Tuesday 20 April 2010

Iran bans the country's two remaining official opposition parties

Iranian authorities banned the country's two remaining official opposition parties Monday after two of their leaders received prison sentences.
The move, subject to confirmation by Iran's judiciary, effectively silences the last parties legally permitted to promote political change in Iran and prevents foes of President Mahmoud Ahmadinejad from gaining power through elections.
The parties, the Islamic Iran Participation Front and the Mujaheddin of the Islamic Revolution Organization, advocated more civil liberties and changes in Iran's system of Shiite religious rule.
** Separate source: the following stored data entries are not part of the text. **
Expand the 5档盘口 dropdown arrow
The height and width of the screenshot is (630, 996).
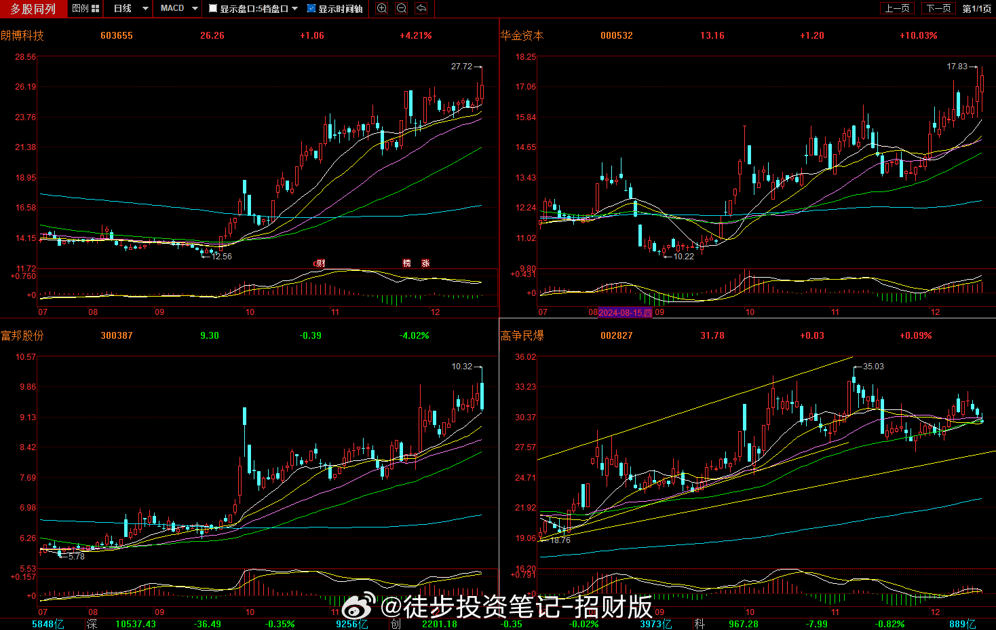[294, 9]
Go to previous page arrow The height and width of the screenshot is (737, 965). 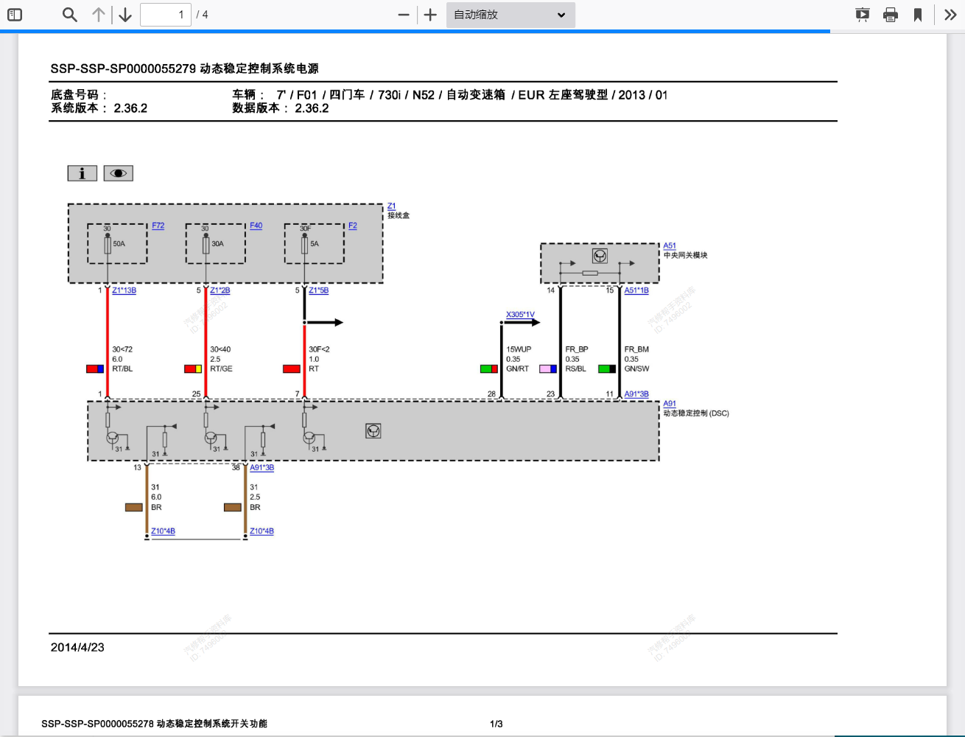99,15
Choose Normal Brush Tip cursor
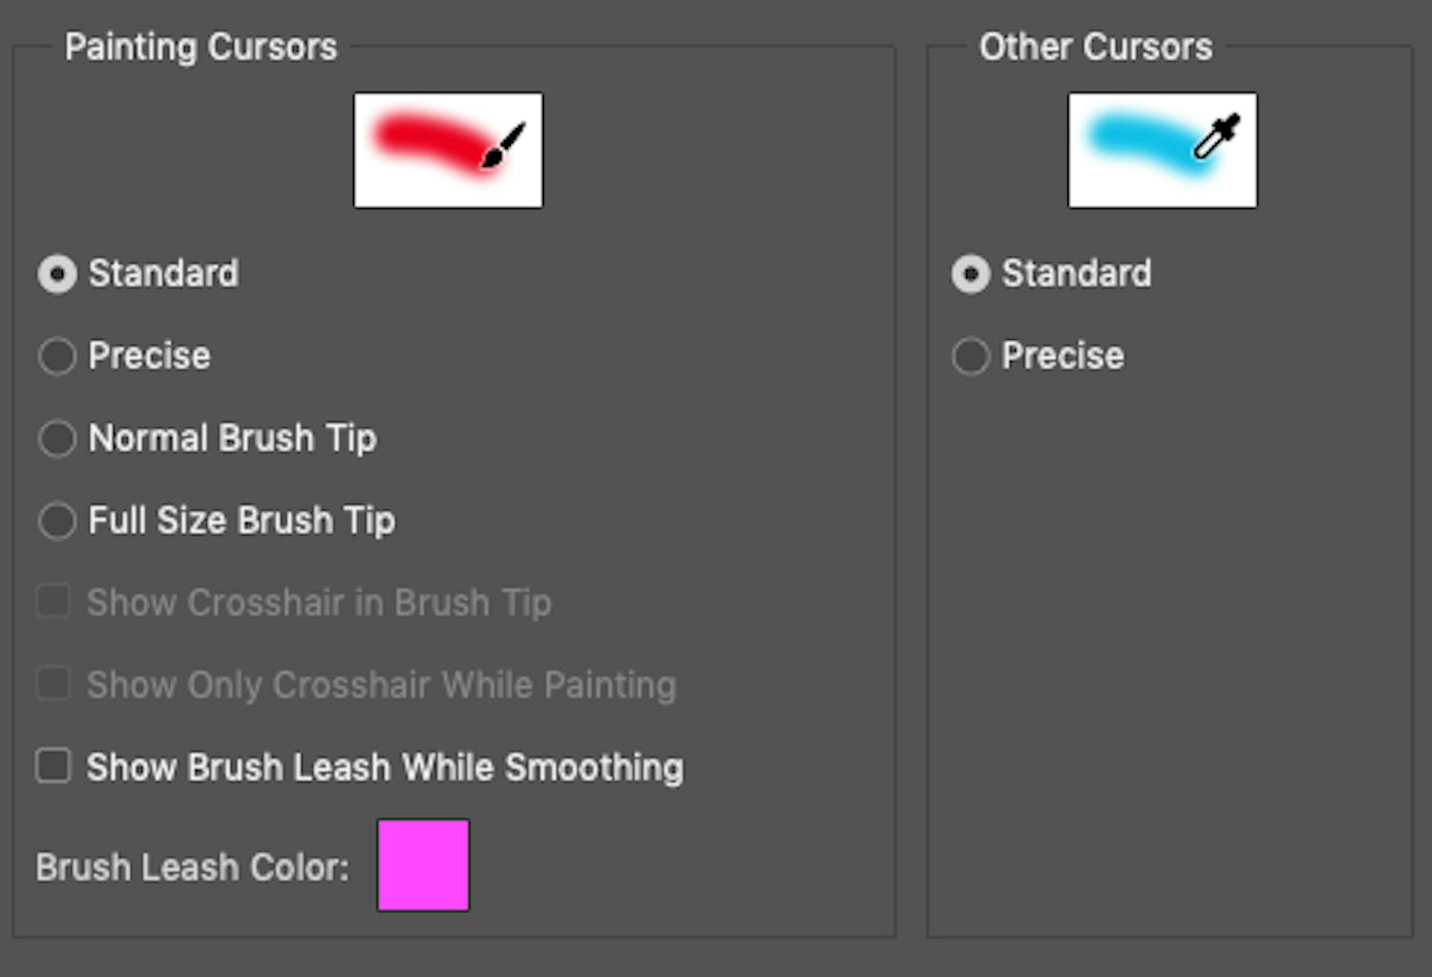Viewport: 1432px width, 977px height. tap(56, 439)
Together they formed one of the country's main political blocs.
The action follows the sentencing Sunday of two of the parties' leading ideologues -- Mohsen Mirdamadi of the Front and Mostafa Tajzadeh of the Mujaheddin -- to six years in prison. They were also banned for 10 years from political activities after being found guilty of illegal assembly, conspiring against national security and propagating falsehoods against the state.
Both were among the leaders of young militants who seized the U.S. Embassy in Tehran in November 1979 and held 53 Americans hostage for more than a year. They backed Ahmadinejad's main challengers in Iran's presidential election last June.
Iran's main political opposition group, the Green Movement, is not a recognized party and has never had permission to operate. Its leaders, former prime minister Mir Hossein Mousavi and Shiite cleric Mehdi Karroubi, ran independently of party affiliation when they challenged Ahmadinejad in last year's election.
After Ahmadinejad was declared the winner by a landslide, Mousavi, Karroubi and the opposition parties silenced Monday charged that the election was marred by massive fraud and backed street protests against the results.